#### [Texto do documento]
------
Antes da entrada em vigor da referida lei, as operadoras privadas de planos de saúde atuavam livremente no mercado, pois não havia nenhuma regulamentação do setor de saúde suplementar. Em relação aos planos não regulamentados ou antigos pode-se afirmar que as regras impostas pela Lei nº 9.656/98 e pelas resoluções emanadas da ANS a eles não se aplicam, valendo o que consta estritamente no contrato celebrado entre beneficiário e operadora, sob pena de violação às disposições contidas no artigo 5°, inciso XXXVI, da Constituição, sobremaneira ao princípio constitucional do ato jurídico perfeito.
Outrossim, através de decisões muitas vezes questionáveis, o Poder Judiciário vem impondo responsabilidade extra às operadoras, qual seja, garantir de forma ampla o direito à saúde, haja vista existir no Brasil um Sistema Único de Saúde desestruturado e que não atende integralmente à finalidade para a qual foi constituído (segundo a Constituição vigente, é dever do Estado prestar assistência à saúde de forma ilimitada).
Essa responsabilidade indevidamente imputada às operadoras de planos de saúde gera efeitos econômicos prejudiciais a todo o mercado de saúde suplementar. Diante da insegurança jurídica acerca do cumprimento ou não dos contratos, as transações econômicas tornam-se mais arriscadas e seus resultados, imprevisíveis, já que o agente econômico fica impedido de prever o teor da decisão sobre seu contrato, ou seja, se as cláusulas serão respeitadas ou se o magistrado utilizará critérios subjetivos evocando a justiça social.
------
#### [Segmento de dados]
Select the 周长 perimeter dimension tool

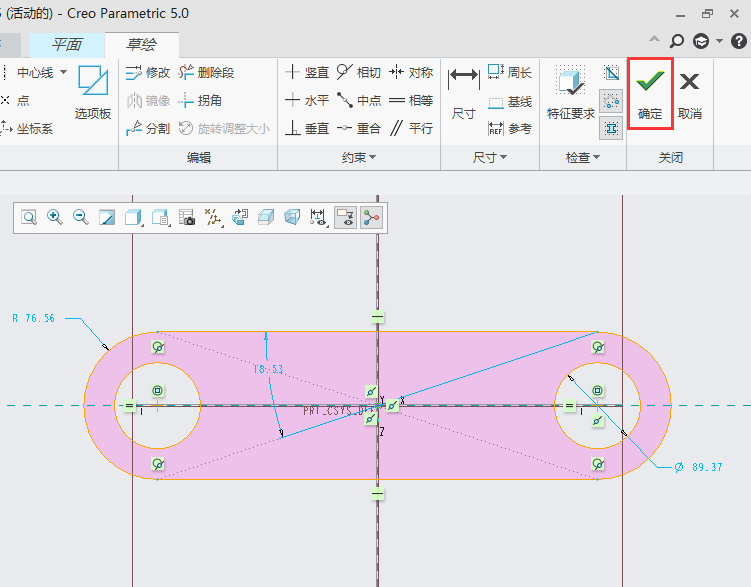509,72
------
#### [Tarefa 1]
Resuma em duas frases o texto sobre a regulamentação dos planos de saúde.
#### [Tarefa 2]
No texto sobre a regulamentação dos planos de saúde, qual dispositivo da Constituição seria violado caso as regras da Lei nº 9.656/98 fossem aplicadas aos planos não regulamentados?
#### [Tarefa 3]
Reproduza o trecho do texto sobre a regulamentação dos planos de saúde começando em "Outrossim, através de" e indo até "de forma ilimitada).".

#### [Resultado 1]
Antes da Lei nº 9.656/98, as operadoras privadas de planos de saúde atuavam livremente, e aos planos antigos aplica-se apenas o que consta no contrato, sob pena de violação ao princípio do ato jurídico perfeito. O Poder Judiciário vem impondo às operadoras a responsabilidade de garantir de forma ampla o direito à saúde, o que gera insegurança jurídica e efeitos econômicos prejudiciais a todo o mercado de saúde suplementar.

#### [Resultado 2]
O artigo 5°, inciso XXXVI, da Constituição.

#### [Resultado 3]
Outrossim, através de decisões muitas vezes questionáveis, o Poder Judiciário vem impondo responsabilidade extra às operadoras, qual seja, garantir de forma ampla o direito à saúde, haja vista existir no Brasil um Sistema Único de Saúde desestruturado e que não atende integralmente à finalidade para a qual foi constituído (segundo a Constituição vigente, é dever do Estado prestar assistência à saúde de forma ilimitada).